WHAT THIS TASK INVOLVES: Revise the entries below so that every "Identify the location of" becomes "Locate", leaving everything else unchanged.

[[ DATA SUPPLIED, beginning ]]

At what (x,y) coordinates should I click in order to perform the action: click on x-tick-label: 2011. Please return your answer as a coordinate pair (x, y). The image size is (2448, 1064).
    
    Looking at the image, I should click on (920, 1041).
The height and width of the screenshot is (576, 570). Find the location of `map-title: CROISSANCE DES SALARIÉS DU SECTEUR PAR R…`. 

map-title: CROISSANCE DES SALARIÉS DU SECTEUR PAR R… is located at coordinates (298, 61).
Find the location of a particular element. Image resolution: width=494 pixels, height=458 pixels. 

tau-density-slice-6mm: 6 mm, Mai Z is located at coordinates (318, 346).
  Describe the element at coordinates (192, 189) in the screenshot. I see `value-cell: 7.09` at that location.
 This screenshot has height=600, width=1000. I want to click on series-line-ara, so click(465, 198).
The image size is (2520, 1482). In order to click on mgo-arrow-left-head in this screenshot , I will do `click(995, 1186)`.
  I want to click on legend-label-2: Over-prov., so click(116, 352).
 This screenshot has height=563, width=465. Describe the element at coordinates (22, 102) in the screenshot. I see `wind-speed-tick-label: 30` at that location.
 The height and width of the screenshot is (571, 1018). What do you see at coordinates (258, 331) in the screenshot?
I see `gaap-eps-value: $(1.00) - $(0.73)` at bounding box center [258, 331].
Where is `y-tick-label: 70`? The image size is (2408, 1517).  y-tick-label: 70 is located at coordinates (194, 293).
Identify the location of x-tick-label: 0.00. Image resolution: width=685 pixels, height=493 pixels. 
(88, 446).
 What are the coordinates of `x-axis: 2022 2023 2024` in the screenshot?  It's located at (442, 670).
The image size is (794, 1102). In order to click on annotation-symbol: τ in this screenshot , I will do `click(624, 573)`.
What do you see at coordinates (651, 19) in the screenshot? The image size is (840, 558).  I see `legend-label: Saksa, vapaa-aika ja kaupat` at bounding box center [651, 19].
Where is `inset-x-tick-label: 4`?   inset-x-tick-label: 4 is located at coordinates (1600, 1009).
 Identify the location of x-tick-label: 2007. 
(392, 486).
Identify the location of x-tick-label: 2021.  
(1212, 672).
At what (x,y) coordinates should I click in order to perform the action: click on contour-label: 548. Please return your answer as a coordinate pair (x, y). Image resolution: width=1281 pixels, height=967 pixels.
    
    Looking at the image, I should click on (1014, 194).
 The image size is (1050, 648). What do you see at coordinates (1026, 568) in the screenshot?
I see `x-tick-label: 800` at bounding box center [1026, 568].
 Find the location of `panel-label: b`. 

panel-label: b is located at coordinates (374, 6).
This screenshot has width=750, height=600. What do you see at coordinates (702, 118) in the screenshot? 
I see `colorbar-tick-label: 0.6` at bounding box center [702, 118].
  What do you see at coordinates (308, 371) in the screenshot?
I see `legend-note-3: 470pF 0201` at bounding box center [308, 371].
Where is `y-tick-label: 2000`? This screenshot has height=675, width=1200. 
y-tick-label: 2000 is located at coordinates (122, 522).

[[ DATA SUPPLIED, end ]]

EXERCISE SOLUTION:
At what (x,y) coordinates should I click in order to perform the action: click on x-tick-label: 2011. Please return your answer as a coordinate pair (x, y). The image size is (2448, 1064).
    
    Looking at the image, I should click on (920, 1041).
The height and width of the screenshot is (576, 570). Find the location of `map-title: CROISSANCE DES SALARIÉS DU SECTEUR PAR R…`. 

map-title: CROISSANCE DES SALARIÉS DU SECTEUR PAR R… is located at coordinates (298, 61).
Find the location of a particular element. Image resolution: width=494 pixels, height=458 pixels. 

tau-density-slice-6mm: 6 mm, Mai Z is located at coordinates (318, 346).
  Describe the element at coordinates (192, 189) in the screenshot. I see `value-cell: 7.09` at that location.
 This screenshot has height=600, width=1000. I want to click on series-line-ara, so click(465, 198).
The image size is (2520, 1482). In order to click on mgo-arrow-left-head in this screenshot , I will do `click(995, 1186)`.
  I want to click on legend-label-2: Over-prov., so click(116, 352).
 This screenshot has height=563, width=465. Describe the element at coordinates (22, 102) in the screenshot. I see `wind-speed-tick-label: 30` at that location.
 The height and width of the screenshot is (571, 1018). What do you see at coordinates (258, 331) in the screenshot?
I see `gaap-eps-value: $(1.00) - $(0.73)` at bounding box center [258, 331].
Where is `y-tick-label: 70`? The image size is (2408, 1517).  y-tick-label: 70 is located at coordinates (194, 293).
Locate x-tick-label: 0.00. Image resolution: width=685 pixels, height=493 pixels. 
(88, 446).
 What are the coordinates of `x-axis: 2022 2023 2024` in the screenshot?  It's located at (442, 670).
The image size is (794, 1102). In order to click on annotation-symbol: τ in this screenshot , I will do `click(624, 573)`.
What do you see at coordinates (651, 19) in the screenshot? The image size is (840, 558).  I see `legend-label: Saksa, vapaa-aika ja kaupat` at bounding box center [651, 19].
Where is `inset-x-tick-label: 4`?   inset-x-tick-label: 4 is located at coordinates (1600, 1009).
 Locate x-tick-label: 2007. 
(392, 486).
Locate x-tick-label: 2021.  
(1212, 672).
At what (x,y) coordinates should I click in order to perform the action: click on contour-label: 548. Please return your answer as a coordinate pair (x, y). Image resolution: width=1281 pixels, height=967 pixels.
    
    Looking at the image, I should click on (1014, 194).
 The image size is (1050, 648). What do you see at coordinates (1026, 568) in the screenshot?
I see `x-tick-label: 800` at bounding box center [1026, 568].
 Find the location of `panel-label: b`. 

panel-label: b is located at coordinates (374, 6).
This screenshot has width=750, height=600. What do you see at coordinates (702, 118) in the screenshot? 
I see `colorbar-tick-label: 0.6` at bounding box center [702, 118].
  What do you see at coordinates (308, 371) in the screenshot?
I see `legend-note-3: 470pF 0201` at bounding box center [308, 371].
Where is `y-tick-label: 2000`? This screenshot has height=675, width=1200. 
y-tick-label: 2000 is located at coordinates (122, 522).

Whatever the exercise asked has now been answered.